We recommend using a config file for storing the uWSGI settings. If can be stored as /etc/uwsgi.ini and look like follows:

[uwsgi]
socket = /tmp/uwsgi.socket
wsgi-file = /srv/www/wsgi-scripts/myapp.wsgi
daemonize = /var/log/uwsgi.log

You can find many more options explained in the uWSGI documentation.

The uWSGI server can be run from the command line with

uwsgi --ini /etc/uwsgi.ini

but of course you should better use a start sript in etc/init.d or start uWSGI indirectly via supervisor. For security reasons, the uWSGI server should be run by a user with as little privileges as necessary to run your application. This user must have also the necessary permissions to read the WSGI script file. For security reasons, you should not make the WSGI script file writable or executable, though.

Configure Nginx

The relevant portion of the Nginx configuration can now look as follows:

server {
    listen 80;
    server_name myhost.com;

    charset utf-8;

    access_log /var/log/nginx/myapp.access.log;

    location /myapp {
        include uwsgi_params;
        uwsgi_pass unix:/tmp/uwsgi.socket;
    }
}

The above configuration assumes that you want your application to appear under the URL prefix /myapp/. In this case, you should also set server.webpath = '/myapp' in your TurboGears configuration file. If you want your application to appear with no URL prefix, then replace location /myapp with location / in the configuration above.

The advantage of using Nginx in front of uWSGI is that you can also configure it to serve as a load balancer connecting to more than one uWSGI instance.

Configure TurboGears

In your prod.cfg or default.cfg file that will be loaded when the WSGI script file is starting the application, change the environment setting to ‘embedded’:

environment = 'embedded'

If you want to use the URL prefix /myapp/ for your application, you should also add the following setting:

server.webpath = '/myapp'

Using a virtual environment

If you installed your TurboGears application in a virtual environment (as recommended), you must specify the path to your virtual environment in the virtualenv setting of the /etc/uwsgi.ini file:

virtualenv = /home/myapp/venv

Servig static pages with Nginx

To improve performance even more, you should let Nginx serve the static files directly instead of serving them through the application via the uWSGI server.
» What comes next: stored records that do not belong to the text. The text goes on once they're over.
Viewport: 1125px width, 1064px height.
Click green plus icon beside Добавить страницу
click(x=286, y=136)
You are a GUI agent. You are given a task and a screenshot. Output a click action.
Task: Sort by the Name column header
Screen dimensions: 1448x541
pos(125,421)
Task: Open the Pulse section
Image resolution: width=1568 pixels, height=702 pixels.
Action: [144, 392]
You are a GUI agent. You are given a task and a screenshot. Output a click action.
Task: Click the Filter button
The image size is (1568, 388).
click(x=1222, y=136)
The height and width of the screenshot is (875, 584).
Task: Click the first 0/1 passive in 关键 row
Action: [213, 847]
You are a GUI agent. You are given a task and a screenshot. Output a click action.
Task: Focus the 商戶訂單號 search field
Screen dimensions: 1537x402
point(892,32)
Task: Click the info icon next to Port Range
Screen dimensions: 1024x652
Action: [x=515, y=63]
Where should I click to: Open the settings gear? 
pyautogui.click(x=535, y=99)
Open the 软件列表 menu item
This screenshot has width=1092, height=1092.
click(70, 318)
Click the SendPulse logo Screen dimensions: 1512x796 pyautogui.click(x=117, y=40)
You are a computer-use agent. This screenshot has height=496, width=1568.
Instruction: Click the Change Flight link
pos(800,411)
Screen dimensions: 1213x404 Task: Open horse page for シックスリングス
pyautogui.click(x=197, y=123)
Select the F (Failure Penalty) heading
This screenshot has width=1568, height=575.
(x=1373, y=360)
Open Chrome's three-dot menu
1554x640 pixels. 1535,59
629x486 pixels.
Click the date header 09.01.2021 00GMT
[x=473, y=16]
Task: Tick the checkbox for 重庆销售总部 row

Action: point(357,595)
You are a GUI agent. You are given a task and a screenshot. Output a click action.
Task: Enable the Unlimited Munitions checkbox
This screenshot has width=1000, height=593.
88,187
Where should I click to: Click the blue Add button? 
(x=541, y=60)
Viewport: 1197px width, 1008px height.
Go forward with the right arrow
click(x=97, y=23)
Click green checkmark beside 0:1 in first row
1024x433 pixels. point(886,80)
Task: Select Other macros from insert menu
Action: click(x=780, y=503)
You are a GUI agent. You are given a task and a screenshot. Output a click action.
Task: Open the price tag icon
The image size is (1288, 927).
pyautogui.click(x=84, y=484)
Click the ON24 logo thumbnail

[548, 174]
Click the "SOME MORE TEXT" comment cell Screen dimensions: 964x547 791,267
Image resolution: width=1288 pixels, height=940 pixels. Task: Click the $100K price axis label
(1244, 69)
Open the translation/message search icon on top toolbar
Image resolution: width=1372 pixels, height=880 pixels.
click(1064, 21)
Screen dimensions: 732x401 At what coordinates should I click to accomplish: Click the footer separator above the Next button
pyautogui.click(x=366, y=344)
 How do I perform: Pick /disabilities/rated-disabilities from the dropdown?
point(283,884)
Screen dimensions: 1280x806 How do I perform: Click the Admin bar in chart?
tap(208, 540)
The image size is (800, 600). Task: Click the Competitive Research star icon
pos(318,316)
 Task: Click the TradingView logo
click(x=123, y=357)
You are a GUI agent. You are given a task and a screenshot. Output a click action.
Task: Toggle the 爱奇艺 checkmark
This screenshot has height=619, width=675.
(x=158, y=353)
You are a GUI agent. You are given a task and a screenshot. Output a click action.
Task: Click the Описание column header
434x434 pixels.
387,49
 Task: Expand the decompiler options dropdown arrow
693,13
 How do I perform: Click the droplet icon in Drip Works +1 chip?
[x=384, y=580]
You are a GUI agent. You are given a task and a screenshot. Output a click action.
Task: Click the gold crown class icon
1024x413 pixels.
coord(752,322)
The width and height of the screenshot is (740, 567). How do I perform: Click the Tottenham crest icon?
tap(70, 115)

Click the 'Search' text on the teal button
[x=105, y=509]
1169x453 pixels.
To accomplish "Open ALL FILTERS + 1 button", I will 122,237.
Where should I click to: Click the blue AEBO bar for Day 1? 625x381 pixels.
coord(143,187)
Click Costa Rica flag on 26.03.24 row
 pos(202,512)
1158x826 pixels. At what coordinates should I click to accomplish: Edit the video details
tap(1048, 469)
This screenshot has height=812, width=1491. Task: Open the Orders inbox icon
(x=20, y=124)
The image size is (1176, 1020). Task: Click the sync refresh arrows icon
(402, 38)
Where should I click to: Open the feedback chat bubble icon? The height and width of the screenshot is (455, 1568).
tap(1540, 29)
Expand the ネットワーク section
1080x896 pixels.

A simple solution is to add a symbolic link to the static directory of your TurboGears project somewhere where it can be easily accessed by Nginx, and then add this to your Nginx configuration:

location /myapp/static {
    root /srv/www/htdocs/myapp/static/;
}
location = /myapp/robots.txt {
    root /srv/www/htdocs/myapp/static/;
}
location = /myapp/favicon.ico {
    root /srv/www/htdocs/myapp/static/;
}

Here we assumed again that you want your application to appear under the URL prefix /myapp/. Change the configuration appropriately if you want to use a different prefix or no prefix at all.